Containers of cryogenic liquids present special problems of construction and design. Such containers are often formed of multiple vessels, one inside another which inherently provides superior insulating qualities necessary to maintain cryogenic liquids at extremely low temperatures.
Further problems arise when quantities of cryogenic liquids are transported within cryogenic containers via the known modes of travel. Weight limitations commonly placed on land vehicles has prompted the development of aluminum and other likely containers to maximize the payload of cryogenic materials.
In the past, supporting one vessel within another with the minimization of the paths of heat migration through the support structure has been a difficult problem.

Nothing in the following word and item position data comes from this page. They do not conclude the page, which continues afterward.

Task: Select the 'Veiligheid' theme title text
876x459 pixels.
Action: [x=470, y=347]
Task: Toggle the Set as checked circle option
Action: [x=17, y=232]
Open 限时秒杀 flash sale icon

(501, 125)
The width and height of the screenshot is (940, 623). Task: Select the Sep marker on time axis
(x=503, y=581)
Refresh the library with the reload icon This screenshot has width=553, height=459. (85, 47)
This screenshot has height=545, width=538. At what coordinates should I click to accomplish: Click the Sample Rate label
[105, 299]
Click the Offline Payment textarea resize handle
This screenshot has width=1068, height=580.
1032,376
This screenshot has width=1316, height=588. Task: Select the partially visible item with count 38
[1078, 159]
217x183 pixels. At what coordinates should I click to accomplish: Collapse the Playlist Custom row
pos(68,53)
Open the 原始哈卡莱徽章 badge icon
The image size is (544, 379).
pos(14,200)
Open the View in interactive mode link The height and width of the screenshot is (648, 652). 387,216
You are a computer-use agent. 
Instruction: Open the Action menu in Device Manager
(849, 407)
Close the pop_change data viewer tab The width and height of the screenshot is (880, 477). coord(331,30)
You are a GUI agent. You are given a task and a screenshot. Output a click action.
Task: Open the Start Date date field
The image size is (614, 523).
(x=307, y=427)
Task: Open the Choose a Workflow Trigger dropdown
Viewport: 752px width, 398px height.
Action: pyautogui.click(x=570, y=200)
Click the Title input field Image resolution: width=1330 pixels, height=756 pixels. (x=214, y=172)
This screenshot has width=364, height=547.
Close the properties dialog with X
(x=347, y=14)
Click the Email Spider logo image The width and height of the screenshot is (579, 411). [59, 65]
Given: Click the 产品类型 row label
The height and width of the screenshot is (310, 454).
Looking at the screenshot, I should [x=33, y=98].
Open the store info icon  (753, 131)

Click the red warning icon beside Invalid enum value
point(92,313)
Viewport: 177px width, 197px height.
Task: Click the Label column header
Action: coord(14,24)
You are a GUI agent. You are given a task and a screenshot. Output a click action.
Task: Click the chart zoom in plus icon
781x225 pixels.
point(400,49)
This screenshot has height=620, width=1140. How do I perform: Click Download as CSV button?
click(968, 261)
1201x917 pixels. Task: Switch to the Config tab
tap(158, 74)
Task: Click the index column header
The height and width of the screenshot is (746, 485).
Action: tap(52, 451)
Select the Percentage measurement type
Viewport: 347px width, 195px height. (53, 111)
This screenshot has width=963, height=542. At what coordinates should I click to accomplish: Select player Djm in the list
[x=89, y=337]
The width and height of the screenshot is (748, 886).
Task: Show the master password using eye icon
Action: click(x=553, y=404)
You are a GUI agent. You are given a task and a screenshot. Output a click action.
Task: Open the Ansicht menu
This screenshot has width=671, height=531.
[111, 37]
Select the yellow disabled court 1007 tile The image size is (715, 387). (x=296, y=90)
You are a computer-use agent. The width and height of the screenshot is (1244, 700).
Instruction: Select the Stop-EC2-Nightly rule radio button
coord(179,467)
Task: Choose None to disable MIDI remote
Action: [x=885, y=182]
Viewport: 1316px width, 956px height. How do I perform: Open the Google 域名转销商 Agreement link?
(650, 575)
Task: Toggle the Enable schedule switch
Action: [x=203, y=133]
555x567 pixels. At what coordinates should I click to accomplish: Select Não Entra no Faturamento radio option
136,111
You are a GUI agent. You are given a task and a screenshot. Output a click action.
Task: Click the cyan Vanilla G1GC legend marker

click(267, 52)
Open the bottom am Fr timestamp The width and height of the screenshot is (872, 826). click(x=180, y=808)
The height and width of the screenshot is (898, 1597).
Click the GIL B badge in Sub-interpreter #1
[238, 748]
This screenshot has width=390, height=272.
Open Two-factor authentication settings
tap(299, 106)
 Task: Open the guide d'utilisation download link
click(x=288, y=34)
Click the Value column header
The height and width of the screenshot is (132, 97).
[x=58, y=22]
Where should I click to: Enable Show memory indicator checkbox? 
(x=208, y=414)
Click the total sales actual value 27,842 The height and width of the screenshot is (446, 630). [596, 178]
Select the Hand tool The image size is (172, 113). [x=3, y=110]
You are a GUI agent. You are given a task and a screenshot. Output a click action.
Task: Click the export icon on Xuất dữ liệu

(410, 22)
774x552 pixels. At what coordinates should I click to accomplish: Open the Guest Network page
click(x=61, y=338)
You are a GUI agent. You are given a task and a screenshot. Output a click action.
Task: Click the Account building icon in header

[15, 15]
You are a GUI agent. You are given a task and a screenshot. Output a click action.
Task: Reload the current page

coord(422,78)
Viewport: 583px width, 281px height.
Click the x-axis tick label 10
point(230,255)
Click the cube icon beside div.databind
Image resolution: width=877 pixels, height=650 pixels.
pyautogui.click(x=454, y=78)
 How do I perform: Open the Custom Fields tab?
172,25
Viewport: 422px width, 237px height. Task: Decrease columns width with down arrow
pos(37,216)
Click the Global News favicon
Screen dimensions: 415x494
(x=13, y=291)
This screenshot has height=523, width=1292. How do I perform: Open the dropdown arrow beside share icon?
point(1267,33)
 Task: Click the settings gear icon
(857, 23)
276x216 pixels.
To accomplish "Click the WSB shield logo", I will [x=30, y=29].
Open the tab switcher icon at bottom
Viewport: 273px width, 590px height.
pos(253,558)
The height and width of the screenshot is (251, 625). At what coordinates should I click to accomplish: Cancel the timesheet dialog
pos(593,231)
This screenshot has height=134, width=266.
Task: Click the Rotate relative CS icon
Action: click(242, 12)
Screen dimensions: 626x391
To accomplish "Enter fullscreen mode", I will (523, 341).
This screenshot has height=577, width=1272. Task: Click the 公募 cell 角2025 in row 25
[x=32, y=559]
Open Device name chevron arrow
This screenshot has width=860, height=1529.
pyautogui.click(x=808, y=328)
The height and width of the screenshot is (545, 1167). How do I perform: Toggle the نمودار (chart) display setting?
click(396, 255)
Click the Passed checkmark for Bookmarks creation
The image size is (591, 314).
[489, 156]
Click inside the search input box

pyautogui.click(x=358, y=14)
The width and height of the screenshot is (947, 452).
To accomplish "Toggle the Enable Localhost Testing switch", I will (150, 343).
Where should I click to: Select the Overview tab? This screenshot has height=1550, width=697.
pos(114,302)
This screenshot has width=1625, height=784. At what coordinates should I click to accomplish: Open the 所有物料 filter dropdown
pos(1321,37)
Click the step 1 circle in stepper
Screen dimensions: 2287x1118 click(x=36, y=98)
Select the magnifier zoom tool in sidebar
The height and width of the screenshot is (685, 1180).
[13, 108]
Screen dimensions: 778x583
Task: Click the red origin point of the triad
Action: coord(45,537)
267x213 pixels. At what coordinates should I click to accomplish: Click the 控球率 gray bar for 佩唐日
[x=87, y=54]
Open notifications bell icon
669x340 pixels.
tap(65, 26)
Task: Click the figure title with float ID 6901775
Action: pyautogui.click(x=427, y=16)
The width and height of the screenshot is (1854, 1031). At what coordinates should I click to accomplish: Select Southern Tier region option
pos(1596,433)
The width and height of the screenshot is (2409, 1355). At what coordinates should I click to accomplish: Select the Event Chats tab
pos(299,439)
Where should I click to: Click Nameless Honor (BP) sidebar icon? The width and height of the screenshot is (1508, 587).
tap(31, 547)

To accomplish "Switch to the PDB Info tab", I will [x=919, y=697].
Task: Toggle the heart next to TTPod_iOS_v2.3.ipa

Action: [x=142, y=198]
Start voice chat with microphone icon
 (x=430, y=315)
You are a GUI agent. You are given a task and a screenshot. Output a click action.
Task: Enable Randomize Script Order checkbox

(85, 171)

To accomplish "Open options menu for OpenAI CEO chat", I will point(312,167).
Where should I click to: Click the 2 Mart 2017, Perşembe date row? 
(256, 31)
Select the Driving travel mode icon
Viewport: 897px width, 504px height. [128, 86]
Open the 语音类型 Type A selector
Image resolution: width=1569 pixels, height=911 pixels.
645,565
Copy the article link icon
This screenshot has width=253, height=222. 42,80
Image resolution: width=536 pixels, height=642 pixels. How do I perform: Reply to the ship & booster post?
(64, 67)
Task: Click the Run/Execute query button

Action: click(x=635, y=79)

The use of lightweight materials having a high coefficient of linear expansion requires special considerations because of the bending or "banana" effect associated with the uneven contraction of a relatively large sized vessel of cylindrical configuration. Also, provision must be made for the relatively large thermal contraction of an inner vessel of a lightweight material having a high coefficient of linear expansion and an outer vessel having a relatively low coefficient of linear expansion. Moreover, a similar situation exists where the inner vessel is exposed to a lower temperature than an outer vessel constructed of the same material as the inner vessel. For example, where the inner and outer vessels are constructed of aluminum, an inner vessel contacting liquid nitrogen would contract approximately 4 cm more than an aluminum outer vessel.
Prior cryogenic vessels have focused on the problem of minimizing the inward migration of heat. For example, U.S. Pat. No. 3,782,128, issued Jan. 1, 1974 to Hampton et al describes a novel cryogenic storage vessel having both transverse and longitudinal support structures to prevent transverse or radial and longitudinal displacements. No known prior art solves the problems encountered with vessels constructed of lightweight, highly expansive or contractive materials.
The present invention relates to a novel container support apparatus particularly useful in transporting cryogenic materials.